Key components of the geochronology system include the use of flux-assisted melting techniques to facilitate the release of argon isotopes from samples. The experimental setup involves a laser ablation system coupled with a mass spectrometer to analyze the isotopic ratios of argon and potassium. The document details the design of the flight system, including sample introduction mechanisms and the necessary instrumentation for effective analysis.
The results from laboratory experiments demonstrate the effectiveness of the proposed methods, showing good correspondence between known and measured elemental and isotopic ratios. The document emphasizes the importance of these techniques in selecting samples for return to Earth, ensuring that they capture significant periods in a planet's geological evolution.

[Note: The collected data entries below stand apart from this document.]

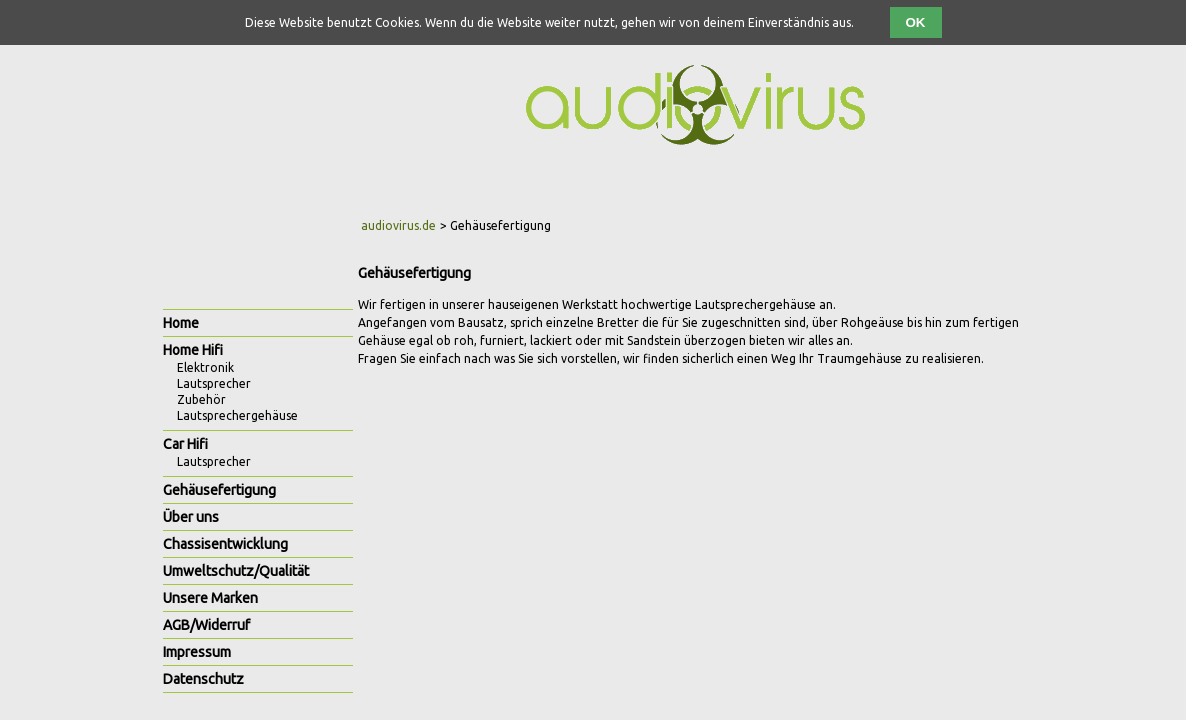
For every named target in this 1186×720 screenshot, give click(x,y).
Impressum (197, 652)
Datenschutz (203, 679)
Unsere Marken (210, 598)
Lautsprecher (214, 383)
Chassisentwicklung (225, 544)
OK (916, 22)
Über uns (191, 517)
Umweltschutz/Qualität (236, 571)
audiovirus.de (398, 225)
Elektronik (205, 367)
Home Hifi (193, 350)
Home (181, 323)
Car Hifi (185, 444)
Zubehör (201, 399)
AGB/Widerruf (206, 625)
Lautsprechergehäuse (237, 415)
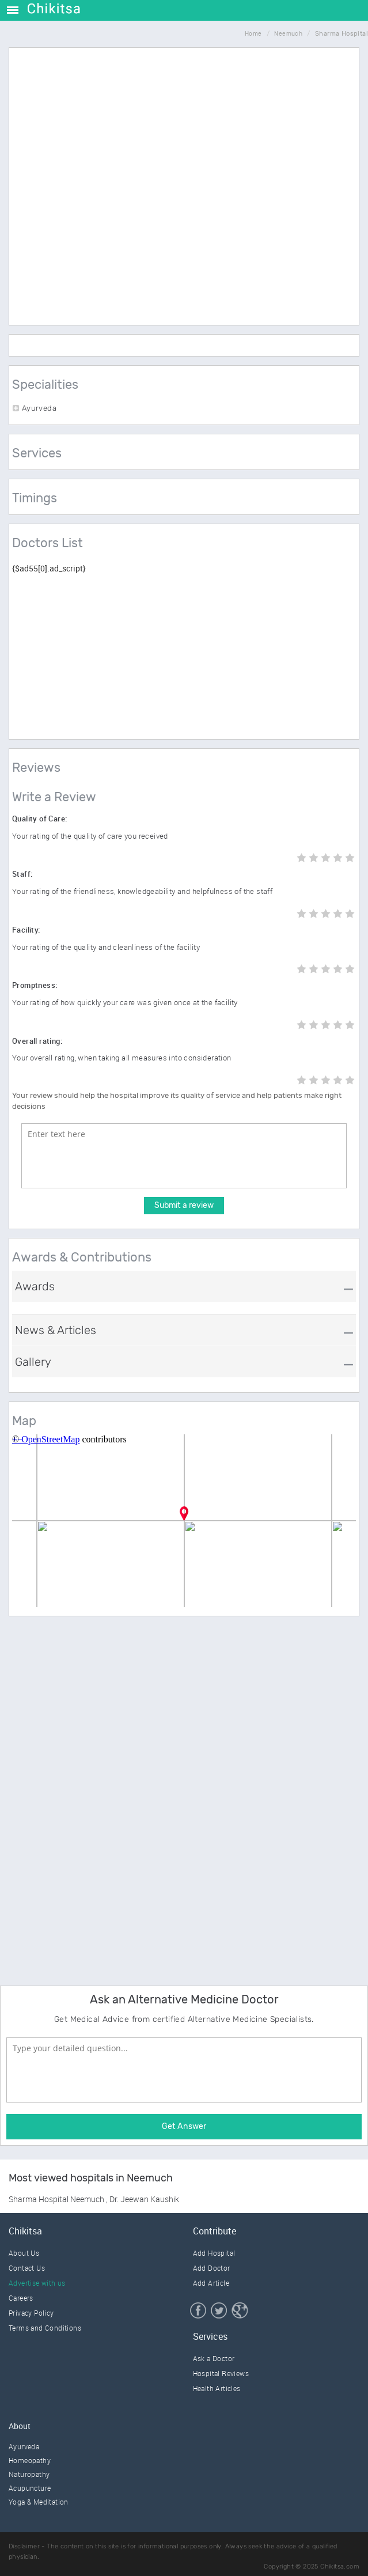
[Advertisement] (191, 234)
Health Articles (217, 2388)
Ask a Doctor (214, 2358)
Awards (35, 1286)
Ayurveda (24, 2446)
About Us (24, 2252)
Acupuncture (30, 2487)
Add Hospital (214, 2252)
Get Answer (184, 2126)
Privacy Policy (31, 2312)
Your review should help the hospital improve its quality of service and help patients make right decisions (177, 1101)
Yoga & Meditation (39, 2501)
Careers (21, 2297)
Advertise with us (37, 2282)
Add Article (211, 2282)
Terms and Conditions (45, 2327)
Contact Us (27, 2267)
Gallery (33, 1362)
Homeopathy (30, 2460)
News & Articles (55, 1330)
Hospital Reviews (221, 2373)
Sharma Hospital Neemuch (57, 2199)
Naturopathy (29, 2474)
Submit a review (184, 1205)
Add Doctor (211, 2267)
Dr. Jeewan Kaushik (144, 2199)
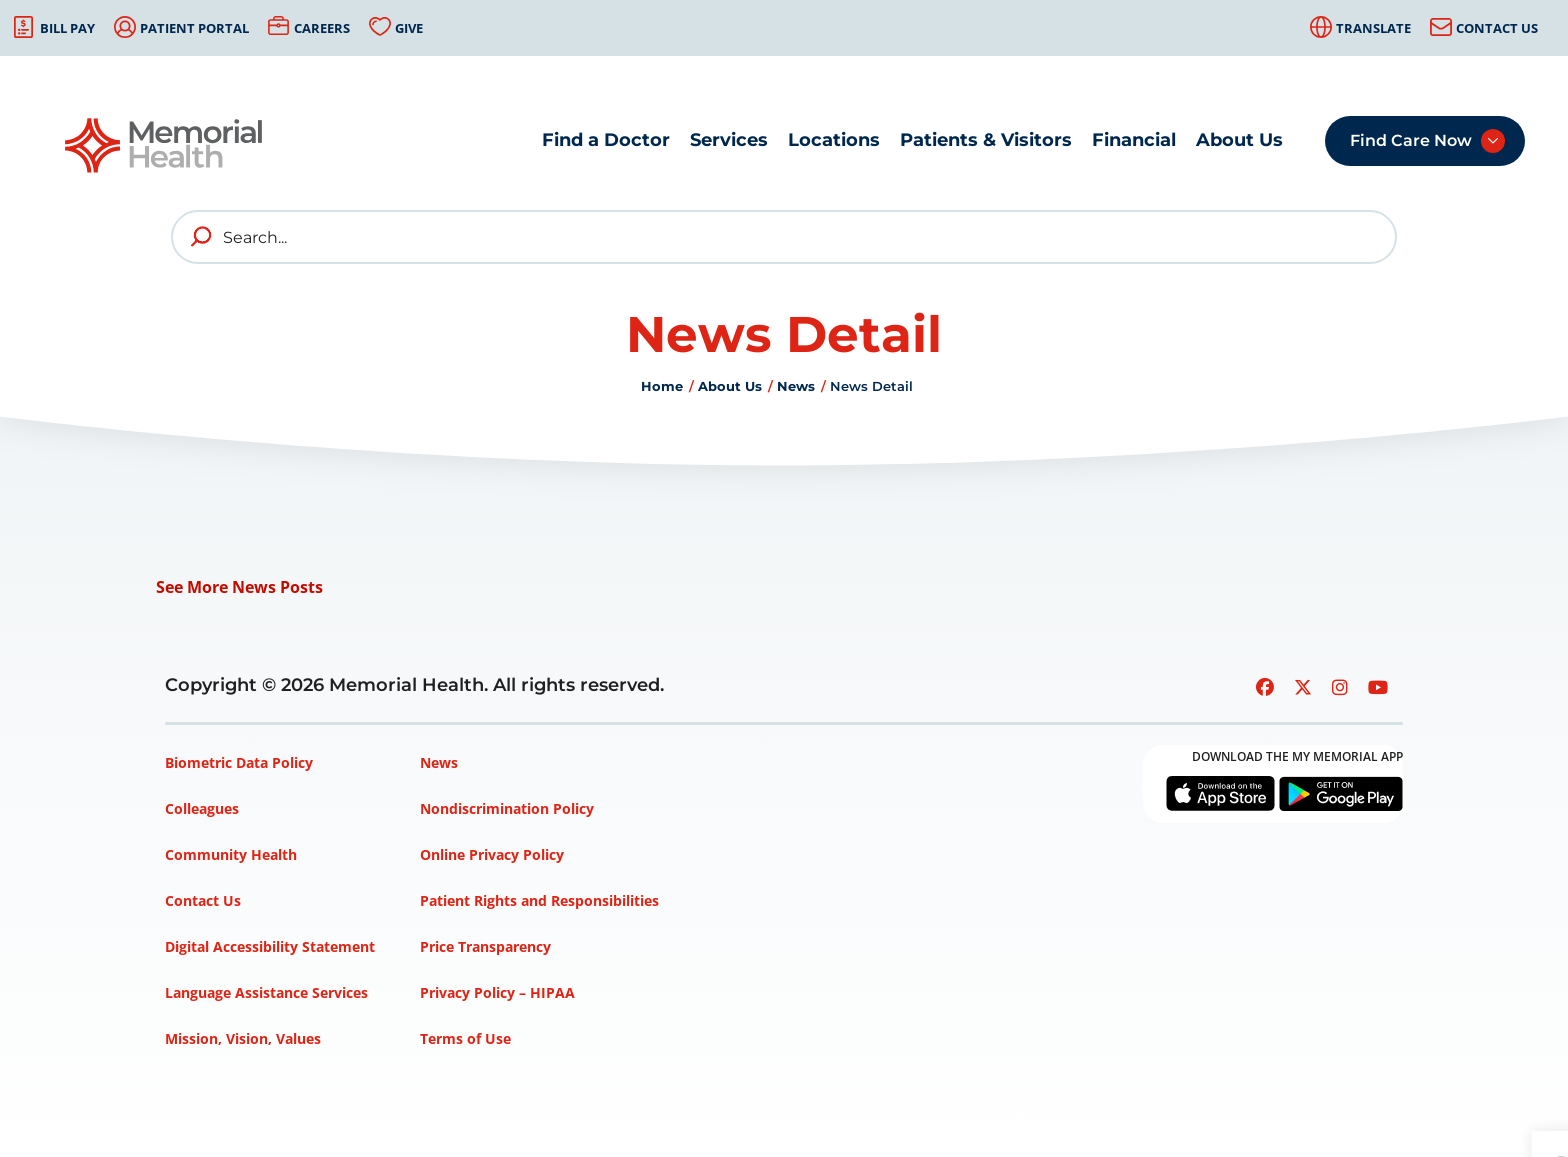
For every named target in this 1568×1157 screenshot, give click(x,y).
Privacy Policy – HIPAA (497, 992)
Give (409, 28)
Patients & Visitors (986, 140)
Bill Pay (67, 28)
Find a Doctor (606, 140)
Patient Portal (194, 28)
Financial (1134, 140)
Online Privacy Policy (492, 854)
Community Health (231, 854)
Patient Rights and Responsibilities (539, 900)
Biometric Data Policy (239, 762)
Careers (322, 28)
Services (729, 140)
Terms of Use (465, 1038)
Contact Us (1497, 28)
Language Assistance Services (266, 992)
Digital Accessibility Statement (270, 946)
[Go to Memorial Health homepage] (165, 145)
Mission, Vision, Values (243, 1038)
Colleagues (202, 808)
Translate (1373, 28)
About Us (1239, 140)
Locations (834, 140)
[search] (202, 237)
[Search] (784, 237)
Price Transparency (485, 946)
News (796, 386)
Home (662, 386)
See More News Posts (239, 587)
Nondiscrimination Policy (507, 808)
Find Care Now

Overall, the document highlights the potential of in-situ geochronology to revolutionize our understanding of planetary surfaces by providing precise age data. This capability could fundamentally change how scientists interpret the geological history of Mars and other celestial bodies, ultimately contributing to our broader understanding of the Solar System's evolution. The research is part of NASA's ongoing efforts to develop innovative technologies for planetary exploration and sample analysis.